— start of INPUT RECORDS —
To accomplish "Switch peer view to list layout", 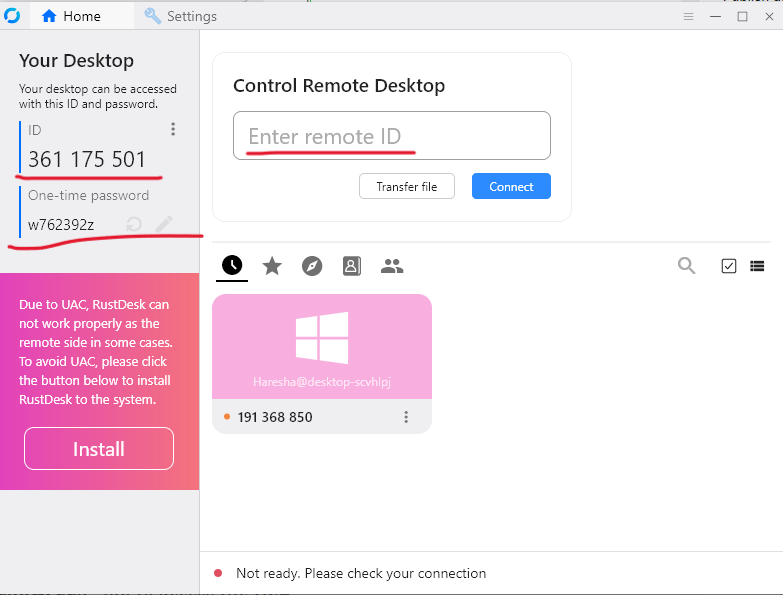I will click(x=757, y=266).

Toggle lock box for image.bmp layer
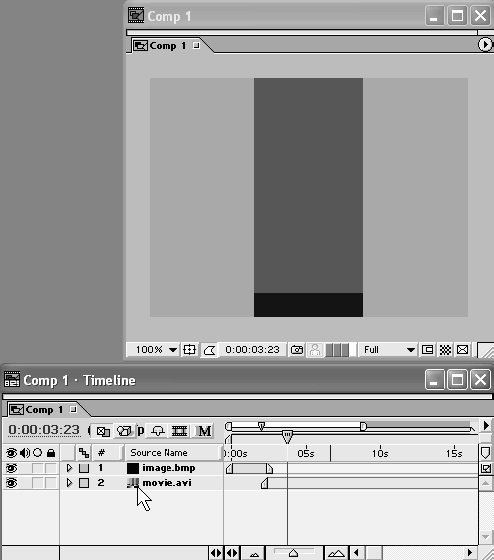(x=51, y=468)
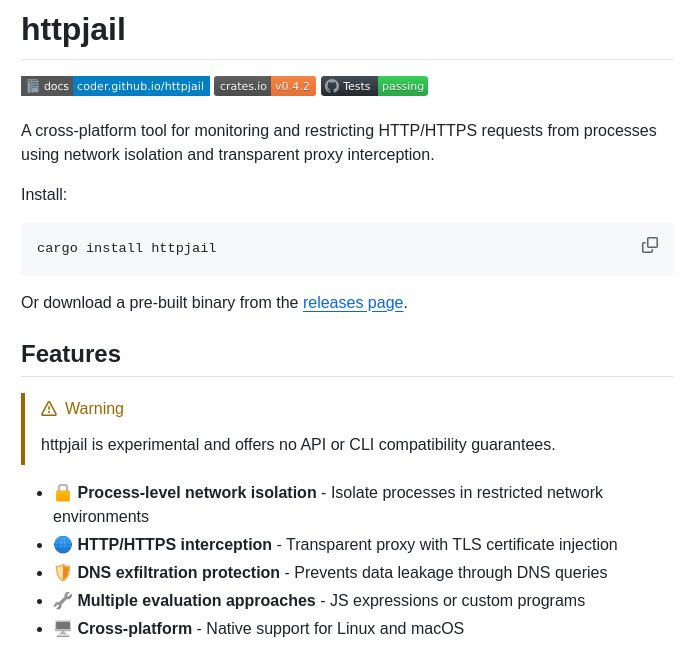Click the wrench emoji beside Multiple evaluation approaches
This screenshot has height=646, width=694.
pos(63,600)
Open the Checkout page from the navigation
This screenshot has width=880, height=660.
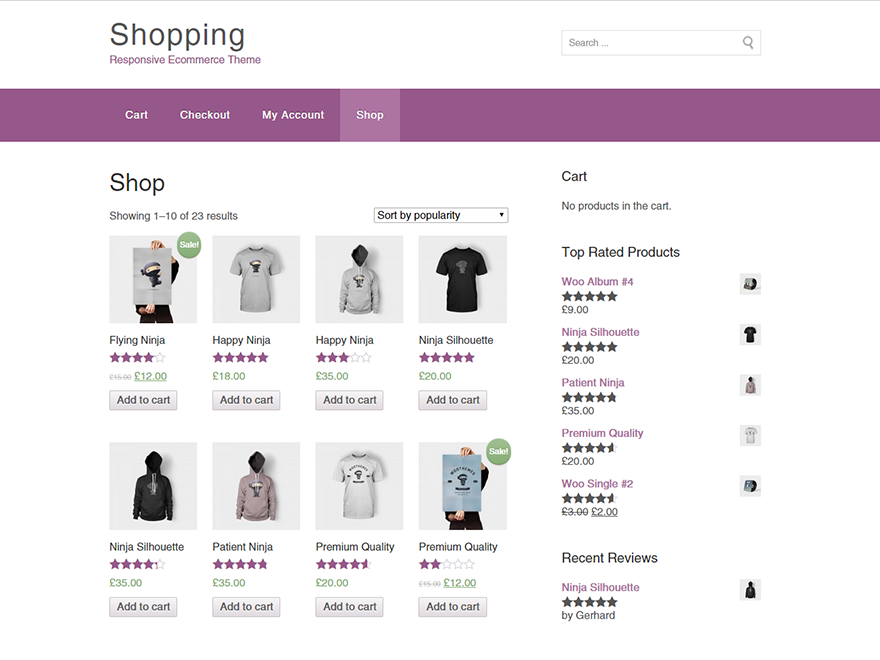[204, 115]
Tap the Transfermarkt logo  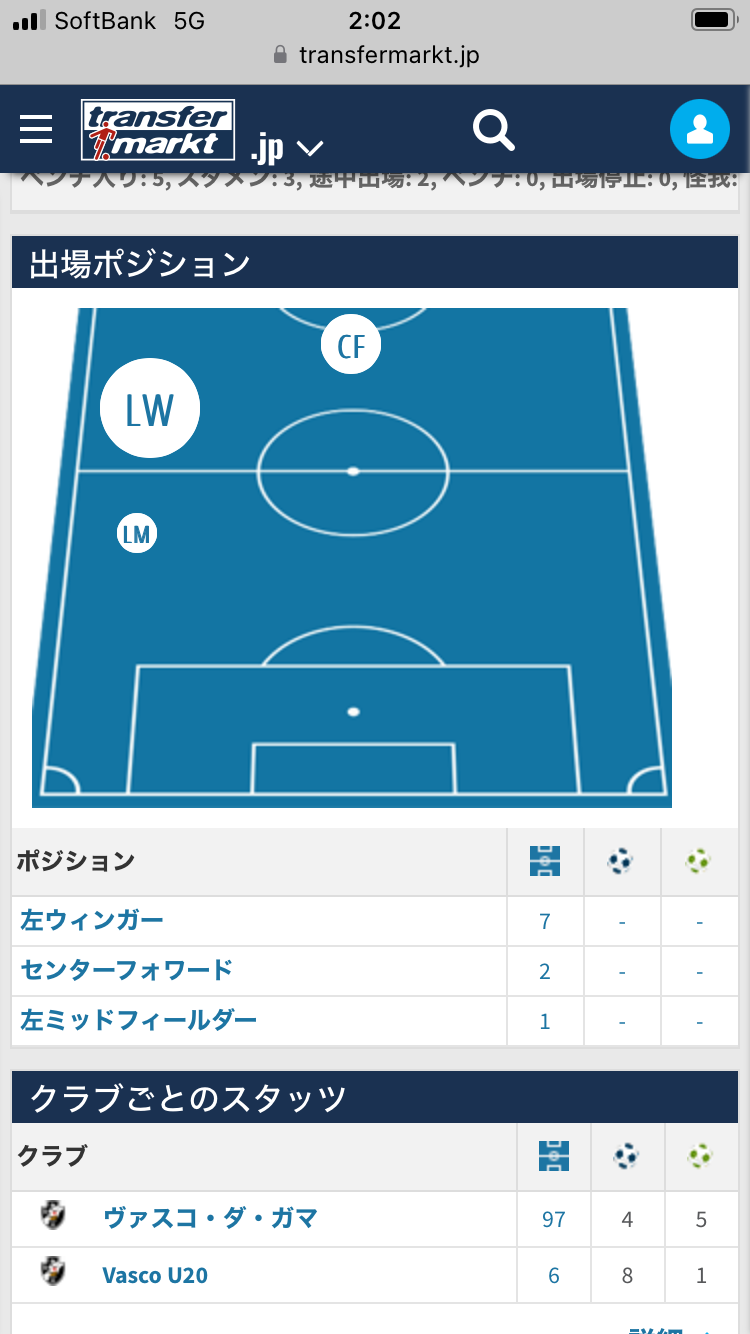pyautogui.click(x=158, y=130)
— end of INPUT RECORDS —
> **STATED PROBLEM**
Which rows above contain the string "width"? Pull out each matching row in full, treating uppercase and lowercase as different.

> **FULL ANSWER**
This screenshot has height=646, width=694.
This screenshot has width=880, height=660.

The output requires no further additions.